British detective writer P. D. James, the creator of the best-selling series featuring poetry-writing sleuth Adam Dalgliesh, died on Thursday at the age of 94.
Faber and Faber, which published James since her first book in 1962, said she died peacefully at home in Oxford, and paid tribute to "one of the world's great writers".
James sold millions of novels and won numerous international awards for crime writing, drawing on three decades of work in the civil service including in forensics work.
Fellow authors lined up to pay tribute, with Patricia Cornwell remembering her encouragement and Ian Rankin praising her "sharp intellect" and "ready wit".
Prime Minister David Cameron said he was saddened to hear of the death of "one of the UK's greatest crime writers, who thrilled and inspired generations of readers".
Born Phyllis Dorothy James, the author only started writing in her late 30s and published her first novel, "Cover Her Face" at the age of 42.
The book introduced Scotland Yard detective Dalgliesh, a man James said represented "all the qualities I admire in a man -- sensitivity, courage and intelligence".
He went on to star in another 13 novels, including "The Murder Room", which were adapted for television.
In total James wrote more than 20 books including "The Children of Men", a dystopian novel set in England in 2021 which was made into an Oscar-nominated film.
One of her most recent bestsellers was "Death Comes to Pemberley", a detective story set in the years after "Pride and Prejudice" by Jane Austen, whom she loved.
James was a fan of detective novels as a teenager and always said she enjoyed the structure they required, dismissing critics who said they could not be serious writing.
Describing her interest in the genre, she said: "The basic moral premise, the sanctity of life, is... an attraction as is the solution of the plot at the end of the book.
"The classical detective story affirms our belief that we live in a rational and generally benevolent universe."
- 'Extraordinary books' -
James was born in Oxford in 1920 and had a difficult childhood, her mother being admitted to an asylum when she was a teenager. She left school at 16 to work as a clerk.
Although always interested in writing, her family needed the stability of a regular paycheck so she joined the civil service -- a career that would end up giving her invaluable inside information for use in her books.
She worked as an administrator in the National Health Service (NHS), including in psychiatric units, and in police and crime units in the Home Office interior ministry.
James would think of the location first, and then develop her characters, murders and clues, writing it all by hand and then dictating it to a secretary to type up.
In 1983, she was awarded an OBE and was named as a life peer in the House of Lords in 1991.
James continued writing and lecturing into her old age, and published a diary, "Time to be in Earnest", recounting her memories and thoughts over the course of her 77th year.
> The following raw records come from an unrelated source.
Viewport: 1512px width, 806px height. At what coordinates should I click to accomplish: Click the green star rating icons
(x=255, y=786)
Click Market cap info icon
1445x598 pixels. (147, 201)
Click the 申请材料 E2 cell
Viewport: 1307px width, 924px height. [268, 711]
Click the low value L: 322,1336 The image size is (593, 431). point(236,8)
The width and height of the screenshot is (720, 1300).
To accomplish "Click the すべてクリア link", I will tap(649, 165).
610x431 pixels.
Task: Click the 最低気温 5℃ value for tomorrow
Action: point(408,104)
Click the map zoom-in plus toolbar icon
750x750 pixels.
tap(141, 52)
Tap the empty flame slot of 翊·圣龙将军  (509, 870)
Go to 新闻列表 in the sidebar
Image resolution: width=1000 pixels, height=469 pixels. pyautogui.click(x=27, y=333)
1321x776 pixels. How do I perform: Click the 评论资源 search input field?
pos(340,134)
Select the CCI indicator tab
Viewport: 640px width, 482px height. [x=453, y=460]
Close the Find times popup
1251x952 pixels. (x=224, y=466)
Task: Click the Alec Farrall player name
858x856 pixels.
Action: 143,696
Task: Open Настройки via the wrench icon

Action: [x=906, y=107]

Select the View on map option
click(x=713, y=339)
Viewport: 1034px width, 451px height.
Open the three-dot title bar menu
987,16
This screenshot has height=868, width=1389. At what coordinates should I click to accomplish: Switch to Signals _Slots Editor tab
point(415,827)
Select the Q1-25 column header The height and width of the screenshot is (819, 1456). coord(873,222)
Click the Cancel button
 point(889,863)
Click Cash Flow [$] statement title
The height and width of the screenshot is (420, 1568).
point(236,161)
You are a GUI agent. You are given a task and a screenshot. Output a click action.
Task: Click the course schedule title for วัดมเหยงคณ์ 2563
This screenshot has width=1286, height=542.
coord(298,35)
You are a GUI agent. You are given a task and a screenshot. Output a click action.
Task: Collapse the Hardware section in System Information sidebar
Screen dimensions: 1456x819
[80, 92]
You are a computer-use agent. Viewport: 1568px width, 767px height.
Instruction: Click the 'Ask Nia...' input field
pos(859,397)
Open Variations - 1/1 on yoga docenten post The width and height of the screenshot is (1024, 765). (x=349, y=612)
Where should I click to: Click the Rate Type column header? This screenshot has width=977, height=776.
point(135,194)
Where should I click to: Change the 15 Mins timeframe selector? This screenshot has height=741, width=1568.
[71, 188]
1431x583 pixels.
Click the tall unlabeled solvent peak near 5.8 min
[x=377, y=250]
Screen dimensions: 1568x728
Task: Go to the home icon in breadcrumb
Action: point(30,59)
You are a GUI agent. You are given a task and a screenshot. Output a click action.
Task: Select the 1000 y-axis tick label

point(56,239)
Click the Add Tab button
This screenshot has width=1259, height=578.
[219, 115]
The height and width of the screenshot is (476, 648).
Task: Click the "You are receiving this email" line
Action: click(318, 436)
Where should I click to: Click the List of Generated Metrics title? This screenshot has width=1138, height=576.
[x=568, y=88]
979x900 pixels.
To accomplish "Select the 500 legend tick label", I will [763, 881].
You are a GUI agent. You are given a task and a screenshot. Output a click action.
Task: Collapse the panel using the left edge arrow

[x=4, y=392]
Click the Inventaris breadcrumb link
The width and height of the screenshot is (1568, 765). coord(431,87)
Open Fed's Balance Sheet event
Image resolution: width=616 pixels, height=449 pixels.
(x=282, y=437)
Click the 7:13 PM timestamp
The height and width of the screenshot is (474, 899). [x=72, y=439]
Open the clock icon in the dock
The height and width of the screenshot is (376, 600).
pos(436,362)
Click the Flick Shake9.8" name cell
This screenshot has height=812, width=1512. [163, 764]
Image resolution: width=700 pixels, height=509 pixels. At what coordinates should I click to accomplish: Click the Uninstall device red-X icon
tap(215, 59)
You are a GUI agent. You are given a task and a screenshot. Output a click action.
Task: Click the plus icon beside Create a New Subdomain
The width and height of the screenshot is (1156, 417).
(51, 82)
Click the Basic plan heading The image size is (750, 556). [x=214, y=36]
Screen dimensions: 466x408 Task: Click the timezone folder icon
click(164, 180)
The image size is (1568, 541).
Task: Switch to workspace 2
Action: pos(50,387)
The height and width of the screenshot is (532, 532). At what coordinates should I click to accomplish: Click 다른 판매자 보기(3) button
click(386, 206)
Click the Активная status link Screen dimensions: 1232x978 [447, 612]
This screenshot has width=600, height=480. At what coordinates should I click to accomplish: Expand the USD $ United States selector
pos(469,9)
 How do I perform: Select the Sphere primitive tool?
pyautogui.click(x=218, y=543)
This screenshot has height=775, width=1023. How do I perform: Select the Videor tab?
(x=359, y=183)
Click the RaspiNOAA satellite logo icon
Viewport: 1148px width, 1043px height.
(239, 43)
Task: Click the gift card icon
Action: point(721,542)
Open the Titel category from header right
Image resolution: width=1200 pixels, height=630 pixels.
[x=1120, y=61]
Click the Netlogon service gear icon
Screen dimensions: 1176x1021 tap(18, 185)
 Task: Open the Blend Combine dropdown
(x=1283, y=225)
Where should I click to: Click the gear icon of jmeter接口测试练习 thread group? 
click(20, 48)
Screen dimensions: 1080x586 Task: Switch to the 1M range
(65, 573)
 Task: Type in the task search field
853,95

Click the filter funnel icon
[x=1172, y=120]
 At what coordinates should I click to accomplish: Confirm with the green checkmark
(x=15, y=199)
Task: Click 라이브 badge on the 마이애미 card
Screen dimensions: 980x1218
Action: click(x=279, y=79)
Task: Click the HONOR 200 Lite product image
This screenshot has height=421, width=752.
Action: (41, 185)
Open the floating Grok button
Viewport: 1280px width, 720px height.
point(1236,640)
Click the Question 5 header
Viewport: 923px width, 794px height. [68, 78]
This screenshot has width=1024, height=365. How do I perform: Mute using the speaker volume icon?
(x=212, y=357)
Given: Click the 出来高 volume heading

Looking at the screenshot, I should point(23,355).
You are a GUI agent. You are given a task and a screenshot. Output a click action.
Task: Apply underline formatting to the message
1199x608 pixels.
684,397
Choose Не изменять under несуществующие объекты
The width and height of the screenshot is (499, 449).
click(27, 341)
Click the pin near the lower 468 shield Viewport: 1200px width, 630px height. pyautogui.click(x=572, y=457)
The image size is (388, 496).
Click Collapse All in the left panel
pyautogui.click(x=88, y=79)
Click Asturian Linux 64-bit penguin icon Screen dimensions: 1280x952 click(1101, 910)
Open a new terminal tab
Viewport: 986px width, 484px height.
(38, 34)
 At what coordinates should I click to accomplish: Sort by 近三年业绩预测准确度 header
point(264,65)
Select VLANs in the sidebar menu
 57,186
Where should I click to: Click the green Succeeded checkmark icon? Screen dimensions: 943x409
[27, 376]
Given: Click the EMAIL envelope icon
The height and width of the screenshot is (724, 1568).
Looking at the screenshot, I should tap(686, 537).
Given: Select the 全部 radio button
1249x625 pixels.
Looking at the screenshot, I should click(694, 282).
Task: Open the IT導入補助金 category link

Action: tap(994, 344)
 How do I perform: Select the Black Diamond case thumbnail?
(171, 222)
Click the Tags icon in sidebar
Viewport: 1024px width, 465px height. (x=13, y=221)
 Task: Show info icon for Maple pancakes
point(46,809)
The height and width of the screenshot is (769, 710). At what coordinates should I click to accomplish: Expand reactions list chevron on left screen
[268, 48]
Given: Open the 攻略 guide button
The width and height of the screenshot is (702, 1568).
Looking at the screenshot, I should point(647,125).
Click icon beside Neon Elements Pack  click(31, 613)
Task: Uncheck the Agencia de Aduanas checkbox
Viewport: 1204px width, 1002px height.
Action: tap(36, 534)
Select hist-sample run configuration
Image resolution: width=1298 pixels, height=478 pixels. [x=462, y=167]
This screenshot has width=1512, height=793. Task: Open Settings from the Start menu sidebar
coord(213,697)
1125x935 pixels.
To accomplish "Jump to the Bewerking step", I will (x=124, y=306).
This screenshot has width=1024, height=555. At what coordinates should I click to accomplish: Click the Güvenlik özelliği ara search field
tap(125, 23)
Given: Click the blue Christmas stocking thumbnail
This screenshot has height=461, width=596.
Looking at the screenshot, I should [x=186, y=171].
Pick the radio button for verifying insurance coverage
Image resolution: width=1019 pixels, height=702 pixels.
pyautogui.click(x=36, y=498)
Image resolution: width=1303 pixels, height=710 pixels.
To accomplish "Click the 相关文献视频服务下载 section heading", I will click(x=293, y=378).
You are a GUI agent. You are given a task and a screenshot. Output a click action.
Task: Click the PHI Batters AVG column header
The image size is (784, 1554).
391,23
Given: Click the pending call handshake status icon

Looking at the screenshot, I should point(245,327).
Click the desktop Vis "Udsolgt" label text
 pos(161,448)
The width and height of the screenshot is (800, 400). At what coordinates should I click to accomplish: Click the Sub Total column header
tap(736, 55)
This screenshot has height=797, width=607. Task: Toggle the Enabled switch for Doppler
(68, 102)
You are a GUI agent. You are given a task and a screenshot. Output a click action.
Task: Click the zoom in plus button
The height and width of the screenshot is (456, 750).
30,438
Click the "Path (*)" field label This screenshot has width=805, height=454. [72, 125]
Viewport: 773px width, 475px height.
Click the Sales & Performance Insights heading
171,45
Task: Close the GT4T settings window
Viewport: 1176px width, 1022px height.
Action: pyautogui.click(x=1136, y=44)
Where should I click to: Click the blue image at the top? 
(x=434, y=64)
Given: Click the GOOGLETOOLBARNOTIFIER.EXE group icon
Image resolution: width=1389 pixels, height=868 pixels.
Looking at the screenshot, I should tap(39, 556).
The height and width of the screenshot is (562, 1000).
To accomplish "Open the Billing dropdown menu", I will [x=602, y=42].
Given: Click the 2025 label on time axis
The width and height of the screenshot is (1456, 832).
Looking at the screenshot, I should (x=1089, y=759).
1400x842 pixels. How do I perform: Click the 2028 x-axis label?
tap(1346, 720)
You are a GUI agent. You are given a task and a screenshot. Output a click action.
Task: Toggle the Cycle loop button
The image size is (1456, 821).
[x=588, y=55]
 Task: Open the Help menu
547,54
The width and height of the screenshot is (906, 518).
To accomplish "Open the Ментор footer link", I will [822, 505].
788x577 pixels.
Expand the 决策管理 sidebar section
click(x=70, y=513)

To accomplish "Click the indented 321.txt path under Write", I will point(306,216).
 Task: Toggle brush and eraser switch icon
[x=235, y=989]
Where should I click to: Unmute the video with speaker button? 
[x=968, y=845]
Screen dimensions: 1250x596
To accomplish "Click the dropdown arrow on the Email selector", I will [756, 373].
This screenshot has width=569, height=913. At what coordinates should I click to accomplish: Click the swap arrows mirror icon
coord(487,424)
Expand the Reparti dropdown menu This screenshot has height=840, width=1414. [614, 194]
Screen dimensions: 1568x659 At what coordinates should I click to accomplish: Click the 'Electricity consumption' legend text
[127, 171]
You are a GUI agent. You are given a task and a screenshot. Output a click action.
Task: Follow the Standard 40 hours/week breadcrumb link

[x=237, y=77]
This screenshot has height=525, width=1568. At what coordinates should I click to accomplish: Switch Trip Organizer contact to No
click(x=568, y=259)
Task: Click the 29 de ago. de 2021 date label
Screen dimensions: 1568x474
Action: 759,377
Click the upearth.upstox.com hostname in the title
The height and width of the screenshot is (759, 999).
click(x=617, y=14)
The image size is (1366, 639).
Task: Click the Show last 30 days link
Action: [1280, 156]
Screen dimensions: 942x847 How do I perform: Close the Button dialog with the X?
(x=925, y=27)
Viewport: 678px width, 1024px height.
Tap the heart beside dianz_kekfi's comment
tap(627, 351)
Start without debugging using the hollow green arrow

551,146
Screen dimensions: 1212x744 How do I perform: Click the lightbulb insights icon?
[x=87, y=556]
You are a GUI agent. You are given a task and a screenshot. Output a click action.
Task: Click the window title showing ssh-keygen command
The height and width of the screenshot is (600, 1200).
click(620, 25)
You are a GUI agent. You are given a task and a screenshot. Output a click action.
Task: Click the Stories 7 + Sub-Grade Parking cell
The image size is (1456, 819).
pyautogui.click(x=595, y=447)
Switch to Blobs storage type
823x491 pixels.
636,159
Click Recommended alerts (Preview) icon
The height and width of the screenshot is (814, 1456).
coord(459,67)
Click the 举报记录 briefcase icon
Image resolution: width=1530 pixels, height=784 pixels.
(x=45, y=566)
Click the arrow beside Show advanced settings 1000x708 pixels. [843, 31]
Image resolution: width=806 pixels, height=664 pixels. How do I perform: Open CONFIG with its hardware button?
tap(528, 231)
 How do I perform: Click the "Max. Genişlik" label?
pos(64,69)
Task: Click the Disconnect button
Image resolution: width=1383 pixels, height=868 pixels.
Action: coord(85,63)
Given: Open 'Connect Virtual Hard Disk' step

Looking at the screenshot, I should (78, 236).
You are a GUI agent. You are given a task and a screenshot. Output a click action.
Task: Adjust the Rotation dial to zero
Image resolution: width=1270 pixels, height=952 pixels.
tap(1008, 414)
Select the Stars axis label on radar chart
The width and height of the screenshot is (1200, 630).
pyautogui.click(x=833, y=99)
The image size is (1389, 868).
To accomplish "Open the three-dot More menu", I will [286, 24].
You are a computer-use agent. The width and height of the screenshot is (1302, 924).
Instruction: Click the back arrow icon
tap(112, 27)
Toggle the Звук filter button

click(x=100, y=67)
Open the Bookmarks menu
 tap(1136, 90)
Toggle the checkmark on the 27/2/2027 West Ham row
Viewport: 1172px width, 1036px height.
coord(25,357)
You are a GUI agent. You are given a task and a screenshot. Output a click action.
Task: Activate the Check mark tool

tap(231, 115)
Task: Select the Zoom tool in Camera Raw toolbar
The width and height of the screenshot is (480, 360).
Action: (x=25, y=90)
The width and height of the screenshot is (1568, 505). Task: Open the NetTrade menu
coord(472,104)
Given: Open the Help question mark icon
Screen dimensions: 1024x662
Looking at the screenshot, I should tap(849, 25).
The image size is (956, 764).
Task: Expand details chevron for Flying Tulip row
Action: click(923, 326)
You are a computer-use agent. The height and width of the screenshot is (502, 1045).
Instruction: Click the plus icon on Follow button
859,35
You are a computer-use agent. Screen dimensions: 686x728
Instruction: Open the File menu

"She was so very remarkable in every aspect of her life, an inspiration and great friend to us all," her publishers said.
"It is a privilege to publish her extraordinary books. Working with her was always the best of times, full of joy. We will miss her hugely."
James's husband, Connor White, died in 1964 following an overdose of drugs and alcohol. He had suffered from mental illness and was hospitalised.
They had two daughters and James leaves a number of grandchildren and great-children.